Les formations de développement personnel font florès. Chacun fait son marché, selon ses goûts, ses appétits, ses curiosités. En quoi cependant une telle formation peut-elle nous servir en tant que chef d’entreprise et en quoi elle peut être utile pour l’entreprise elle-même ?
Disons d’abord que j’écris depuis la position de quelqu’un qui anime des stages de développement personnel. Sur l’envie d’entreprendre au sens large, sur le conflit, sur le développement de sa capacité d’ajustement face aux situations. Je ne suis donc pas bien placé pour dire quelle formation est utile et quelle formation ne l’est pas car on pourrait à bon droit me reprocher d’être juge et partie.
Cette précaution étant exprimée, j’expose ici ma vision du sujet, en ouvrant le champ de la réflexion.
Le programme Copernic du CJD nous enseigne qu’un chef d’entreprise est un dirigeant-entrepreneur. Le dirigeant qui gère, produit, fait fonctionner l’entreprise ; l’entrepreneur qui explore, invente, cherche le cap. Le dirigeant qui s’occupe du présent, l’entrepreneur qui s’occupe de l’avenir. Le premier fournissant au deuxième les moyens de son exploration, le deuxième construisant le futur de l’entreprise.
C’est à l’aune de cette distinction et des qualités inhérentes à chacune des deux postures que chacun peut évaluer l’importance d’une formation, qu’il s’agisse de formation technique ou de développement personnel, pour l’exercice de sa fonction.
Les qualités du dirigeant
Le dirigeant est d’abord quelqu’un qui gère et affecte les ressources de l’entreprise – et les siennes en particulier. La gestion du temps, la gestion de l’argent, la gestion de l’engagement personnel de chacun et de lui-même. Cette gestion se fait dans un cadre qu’il lui incombe de poser, en collaboration avec les parties prenantes, et de faire respecter.
Aussi les sujets suivants, sans souci excessif d’exhaustivité, sont-ils pertinents :
Gestion du temps : gérer pratiquement son temps, apprendre à prioriser et donc connaître ses propres priorités, connaître les mouvements existentiels qui, au fond de notre âme, colorent ces priorités ;
Gestion de l’argent : éclaircir son rapport à l’argent, ce qu’il représente et nos croyances à son sujet ; négocier, engager et gérer des conflits ;
Gestion de l’engagement : connaître ses limites et en tenir compte, voire repousser ces limites en accroissant ses ressources. L’activité physique, la découverte de ses émotions, le développement de ses connaissances en sont trois exemples sur les plans corporel, émotionnel et cognitif. Mais aussi savoir écouter l’autre pour prendre conscience ensemble de ses ressources (ce qui suppose de s’écouter soi : « « Il faut écouter l’autre; mais il faut surtout s’écouter soi car, si on ne s’écoute pas, on ne peut pas entendre ce que nous dit l’autre. », dit Antony de Mello.

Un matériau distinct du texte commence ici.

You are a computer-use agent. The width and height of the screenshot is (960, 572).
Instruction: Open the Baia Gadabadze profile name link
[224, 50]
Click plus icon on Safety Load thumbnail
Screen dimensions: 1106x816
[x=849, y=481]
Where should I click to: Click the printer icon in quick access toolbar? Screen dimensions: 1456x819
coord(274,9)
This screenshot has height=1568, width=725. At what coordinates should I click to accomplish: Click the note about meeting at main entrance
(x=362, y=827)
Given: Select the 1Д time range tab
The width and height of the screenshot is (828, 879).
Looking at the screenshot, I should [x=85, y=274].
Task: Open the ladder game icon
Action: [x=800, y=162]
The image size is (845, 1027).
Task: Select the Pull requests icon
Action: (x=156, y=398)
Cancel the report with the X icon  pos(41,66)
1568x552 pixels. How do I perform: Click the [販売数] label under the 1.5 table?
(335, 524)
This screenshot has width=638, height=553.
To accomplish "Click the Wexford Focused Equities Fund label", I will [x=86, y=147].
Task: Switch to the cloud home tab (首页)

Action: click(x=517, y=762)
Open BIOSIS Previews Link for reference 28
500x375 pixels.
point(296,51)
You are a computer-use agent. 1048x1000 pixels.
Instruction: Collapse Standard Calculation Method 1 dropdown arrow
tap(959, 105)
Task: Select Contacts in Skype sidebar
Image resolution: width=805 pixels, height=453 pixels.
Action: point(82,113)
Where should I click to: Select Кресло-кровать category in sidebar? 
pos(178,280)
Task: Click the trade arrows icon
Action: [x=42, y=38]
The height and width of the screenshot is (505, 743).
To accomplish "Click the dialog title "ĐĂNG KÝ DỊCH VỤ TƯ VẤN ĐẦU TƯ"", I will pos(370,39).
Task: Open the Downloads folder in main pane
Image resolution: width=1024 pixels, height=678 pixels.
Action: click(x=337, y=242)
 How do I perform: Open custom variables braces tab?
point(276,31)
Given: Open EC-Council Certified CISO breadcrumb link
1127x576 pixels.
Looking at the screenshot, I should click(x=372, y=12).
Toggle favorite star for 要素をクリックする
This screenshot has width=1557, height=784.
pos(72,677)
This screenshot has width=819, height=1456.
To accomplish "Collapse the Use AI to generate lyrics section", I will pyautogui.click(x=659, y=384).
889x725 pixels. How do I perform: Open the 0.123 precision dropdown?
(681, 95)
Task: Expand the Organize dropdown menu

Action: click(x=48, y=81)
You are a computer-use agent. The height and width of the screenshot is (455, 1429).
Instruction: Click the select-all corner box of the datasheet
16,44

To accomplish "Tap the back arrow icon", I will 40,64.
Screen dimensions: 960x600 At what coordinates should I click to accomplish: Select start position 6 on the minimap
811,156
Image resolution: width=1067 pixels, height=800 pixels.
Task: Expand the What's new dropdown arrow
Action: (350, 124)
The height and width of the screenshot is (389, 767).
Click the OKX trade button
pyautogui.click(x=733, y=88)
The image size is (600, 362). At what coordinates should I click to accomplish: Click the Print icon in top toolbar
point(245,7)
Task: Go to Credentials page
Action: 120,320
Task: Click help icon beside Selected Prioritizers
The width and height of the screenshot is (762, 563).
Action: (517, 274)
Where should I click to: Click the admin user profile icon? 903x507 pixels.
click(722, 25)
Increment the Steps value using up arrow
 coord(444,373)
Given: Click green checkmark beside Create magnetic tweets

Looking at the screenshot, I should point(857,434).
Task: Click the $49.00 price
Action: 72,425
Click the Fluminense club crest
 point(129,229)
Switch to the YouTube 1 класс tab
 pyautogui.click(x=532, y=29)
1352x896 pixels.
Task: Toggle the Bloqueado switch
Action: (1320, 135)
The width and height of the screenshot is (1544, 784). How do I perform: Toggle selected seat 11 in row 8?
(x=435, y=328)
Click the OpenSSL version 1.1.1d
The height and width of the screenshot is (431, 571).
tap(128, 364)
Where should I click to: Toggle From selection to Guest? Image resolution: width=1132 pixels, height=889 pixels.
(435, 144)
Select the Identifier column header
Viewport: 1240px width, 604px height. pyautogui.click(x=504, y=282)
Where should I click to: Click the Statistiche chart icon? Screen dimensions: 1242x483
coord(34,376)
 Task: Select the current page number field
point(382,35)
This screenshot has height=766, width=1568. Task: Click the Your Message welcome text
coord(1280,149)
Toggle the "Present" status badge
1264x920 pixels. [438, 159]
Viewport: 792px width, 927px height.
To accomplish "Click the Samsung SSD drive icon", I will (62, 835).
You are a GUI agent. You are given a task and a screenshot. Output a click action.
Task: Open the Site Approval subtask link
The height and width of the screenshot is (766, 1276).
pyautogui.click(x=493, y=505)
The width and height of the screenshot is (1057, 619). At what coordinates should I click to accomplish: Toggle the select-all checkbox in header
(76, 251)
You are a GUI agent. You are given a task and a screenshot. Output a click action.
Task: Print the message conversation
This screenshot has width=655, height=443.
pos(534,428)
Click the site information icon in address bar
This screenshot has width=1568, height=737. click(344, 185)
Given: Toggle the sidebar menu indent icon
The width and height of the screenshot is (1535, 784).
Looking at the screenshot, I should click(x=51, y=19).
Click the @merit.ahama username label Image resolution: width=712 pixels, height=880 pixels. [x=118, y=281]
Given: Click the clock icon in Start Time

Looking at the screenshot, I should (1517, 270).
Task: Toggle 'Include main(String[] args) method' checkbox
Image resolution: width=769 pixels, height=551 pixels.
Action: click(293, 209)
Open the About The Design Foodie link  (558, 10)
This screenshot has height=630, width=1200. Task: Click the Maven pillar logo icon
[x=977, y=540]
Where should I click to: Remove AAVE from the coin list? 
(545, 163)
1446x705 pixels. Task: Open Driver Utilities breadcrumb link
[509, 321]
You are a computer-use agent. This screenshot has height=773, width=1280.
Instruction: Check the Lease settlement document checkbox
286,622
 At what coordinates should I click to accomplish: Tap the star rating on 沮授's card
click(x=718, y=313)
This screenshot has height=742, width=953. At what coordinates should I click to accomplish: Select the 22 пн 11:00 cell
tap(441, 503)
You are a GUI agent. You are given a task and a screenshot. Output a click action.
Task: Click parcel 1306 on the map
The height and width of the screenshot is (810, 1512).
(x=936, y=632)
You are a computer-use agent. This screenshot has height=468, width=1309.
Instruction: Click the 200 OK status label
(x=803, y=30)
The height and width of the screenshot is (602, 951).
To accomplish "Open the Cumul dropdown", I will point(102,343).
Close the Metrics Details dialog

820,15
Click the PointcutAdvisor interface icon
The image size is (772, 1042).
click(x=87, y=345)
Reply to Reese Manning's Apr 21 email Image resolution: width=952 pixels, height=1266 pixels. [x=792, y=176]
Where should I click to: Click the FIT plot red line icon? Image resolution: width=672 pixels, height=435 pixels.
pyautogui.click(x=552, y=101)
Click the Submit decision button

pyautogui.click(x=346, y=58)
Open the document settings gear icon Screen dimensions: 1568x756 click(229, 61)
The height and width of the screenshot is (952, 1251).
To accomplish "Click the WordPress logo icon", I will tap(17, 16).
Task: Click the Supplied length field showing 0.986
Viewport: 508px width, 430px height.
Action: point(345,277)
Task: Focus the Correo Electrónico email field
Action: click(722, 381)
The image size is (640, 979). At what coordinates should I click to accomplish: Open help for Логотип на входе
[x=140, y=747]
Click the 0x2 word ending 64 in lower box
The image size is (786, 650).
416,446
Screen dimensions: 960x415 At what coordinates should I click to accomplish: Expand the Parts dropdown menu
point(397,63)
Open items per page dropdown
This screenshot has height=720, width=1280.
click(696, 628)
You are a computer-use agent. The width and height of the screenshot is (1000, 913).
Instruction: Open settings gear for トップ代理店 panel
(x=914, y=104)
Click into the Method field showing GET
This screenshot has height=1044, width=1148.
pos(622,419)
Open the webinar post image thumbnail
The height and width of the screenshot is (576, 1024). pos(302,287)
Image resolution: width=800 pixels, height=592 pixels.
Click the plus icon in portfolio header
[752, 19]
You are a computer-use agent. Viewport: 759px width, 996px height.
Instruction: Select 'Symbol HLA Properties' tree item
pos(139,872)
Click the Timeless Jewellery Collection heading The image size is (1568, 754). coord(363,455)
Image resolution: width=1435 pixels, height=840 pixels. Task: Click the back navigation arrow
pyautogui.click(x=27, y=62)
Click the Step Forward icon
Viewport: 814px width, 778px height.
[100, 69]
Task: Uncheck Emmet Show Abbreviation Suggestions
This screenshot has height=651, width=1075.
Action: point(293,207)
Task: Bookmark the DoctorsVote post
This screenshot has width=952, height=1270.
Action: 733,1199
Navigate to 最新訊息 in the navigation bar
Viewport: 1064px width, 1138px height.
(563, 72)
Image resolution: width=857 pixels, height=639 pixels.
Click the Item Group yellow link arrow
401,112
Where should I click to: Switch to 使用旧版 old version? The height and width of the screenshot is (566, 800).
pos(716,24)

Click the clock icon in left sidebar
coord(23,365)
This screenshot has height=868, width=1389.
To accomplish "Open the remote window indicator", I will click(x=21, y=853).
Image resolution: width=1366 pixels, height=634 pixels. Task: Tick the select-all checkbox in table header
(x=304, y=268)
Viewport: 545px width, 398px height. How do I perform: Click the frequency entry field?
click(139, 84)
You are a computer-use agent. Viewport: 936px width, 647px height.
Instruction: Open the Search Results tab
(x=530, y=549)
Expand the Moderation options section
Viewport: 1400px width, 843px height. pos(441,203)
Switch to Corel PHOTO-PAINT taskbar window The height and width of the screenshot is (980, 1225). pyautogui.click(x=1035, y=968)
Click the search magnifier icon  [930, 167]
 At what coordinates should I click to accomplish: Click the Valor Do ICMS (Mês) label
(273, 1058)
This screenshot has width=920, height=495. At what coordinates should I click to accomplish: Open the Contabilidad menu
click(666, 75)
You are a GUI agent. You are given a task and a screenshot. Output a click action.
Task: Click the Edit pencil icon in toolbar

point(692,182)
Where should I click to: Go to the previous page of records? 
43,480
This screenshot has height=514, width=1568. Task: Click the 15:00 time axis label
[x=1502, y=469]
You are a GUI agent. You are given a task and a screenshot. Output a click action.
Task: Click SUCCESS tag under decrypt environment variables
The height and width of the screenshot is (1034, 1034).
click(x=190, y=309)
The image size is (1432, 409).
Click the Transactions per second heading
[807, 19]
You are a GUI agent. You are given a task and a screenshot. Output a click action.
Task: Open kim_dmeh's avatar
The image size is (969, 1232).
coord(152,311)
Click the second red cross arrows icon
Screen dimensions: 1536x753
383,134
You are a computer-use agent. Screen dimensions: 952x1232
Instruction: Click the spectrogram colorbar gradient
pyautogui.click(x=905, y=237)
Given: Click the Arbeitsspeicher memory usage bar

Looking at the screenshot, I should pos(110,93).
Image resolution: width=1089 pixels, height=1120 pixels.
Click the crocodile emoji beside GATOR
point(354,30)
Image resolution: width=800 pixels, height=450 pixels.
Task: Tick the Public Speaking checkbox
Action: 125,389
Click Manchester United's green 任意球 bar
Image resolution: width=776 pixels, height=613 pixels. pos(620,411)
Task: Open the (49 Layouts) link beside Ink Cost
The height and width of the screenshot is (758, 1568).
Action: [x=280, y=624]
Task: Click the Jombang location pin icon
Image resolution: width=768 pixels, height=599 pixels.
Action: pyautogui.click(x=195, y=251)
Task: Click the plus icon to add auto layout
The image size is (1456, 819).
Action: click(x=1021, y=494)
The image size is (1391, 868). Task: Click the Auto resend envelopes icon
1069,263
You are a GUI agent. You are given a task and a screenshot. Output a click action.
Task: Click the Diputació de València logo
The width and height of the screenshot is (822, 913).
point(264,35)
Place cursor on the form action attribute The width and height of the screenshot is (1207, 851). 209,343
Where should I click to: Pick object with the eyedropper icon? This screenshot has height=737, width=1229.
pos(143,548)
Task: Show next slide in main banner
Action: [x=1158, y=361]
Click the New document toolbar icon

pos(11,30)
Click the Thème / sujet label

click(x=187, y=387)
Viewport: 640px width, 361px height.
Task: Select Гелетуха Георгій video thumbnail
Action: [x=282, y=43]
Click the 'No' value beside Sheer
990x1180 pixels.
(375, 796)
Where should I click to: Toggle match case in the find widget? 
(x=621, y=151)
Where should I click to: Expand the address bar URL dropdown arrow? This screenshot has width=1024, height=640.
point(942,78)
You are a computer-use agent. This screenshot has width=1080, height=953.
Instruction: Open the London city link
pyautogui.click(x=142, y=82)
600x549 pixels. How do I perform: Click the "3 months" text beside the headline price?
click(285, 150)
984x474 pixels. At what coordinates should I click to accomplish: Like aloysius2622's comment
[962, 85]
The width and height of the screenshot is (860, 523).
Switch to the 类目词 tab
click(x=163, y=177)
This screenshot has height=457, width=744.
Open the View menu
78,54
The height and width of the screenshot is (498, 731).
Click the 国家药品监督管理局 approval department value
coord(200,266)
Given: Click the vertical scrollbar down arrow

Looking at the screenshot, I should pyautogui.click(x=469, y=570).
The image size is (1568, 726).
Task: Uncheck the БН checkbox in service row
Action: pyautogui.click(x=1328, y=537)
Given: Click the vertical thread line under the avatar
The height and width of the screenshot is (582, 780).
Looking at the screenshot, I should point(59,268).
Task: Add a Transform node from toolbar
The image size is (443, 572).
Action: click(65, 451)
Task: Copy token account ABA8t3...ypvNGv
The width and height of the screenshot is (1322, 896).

Poser le cadre : écouter l’autre et ses besoins, à nouveau, s’écouter soi toujours et faire preuve d’autorité. Oser la sanction.
Les qualités de l’entrepreneur
L’entrepreneur invente en permanence le futur de l’entreprise. Il explore, cherche, flaire. Il trouve des pistes mais il y renonce souvent ; il essaye mais critique ; il se passionne mais doute en permanence.
Il a quelque chose du scientifique qui aborde avec humilité les mystères du monde, ne refuse aucune piste mais se montre impitoyable vis-à-vis des théories qu’il élabore lui-même.
Explorer : accepter l’incertitude et être capable de laisser émerger des solutions nouvelles. Lâcher les certitudes et accepter de ne pas savoir.
Trouver : être créatif, inventif, s’autoriser un pas de côté et à imaginer ce qui n’a jamais été tenté ou ce qui a échoué dans le passé.
Renoncer : traiter avec rigueur toute piste qui prend forme puisqu’il ne faut pas emmener l’entreprise dans une impasse. Mettre les solutions à l’épreuve du réel.
Sans doute manque-t-il des paragraphes dans ces deux chapitres. À chacun de les écrire, en faisant avec sa formation ce qu’il fait avec sa propre entreprise : l’inventer, la mettre à l’épreuve du réel, la gérer.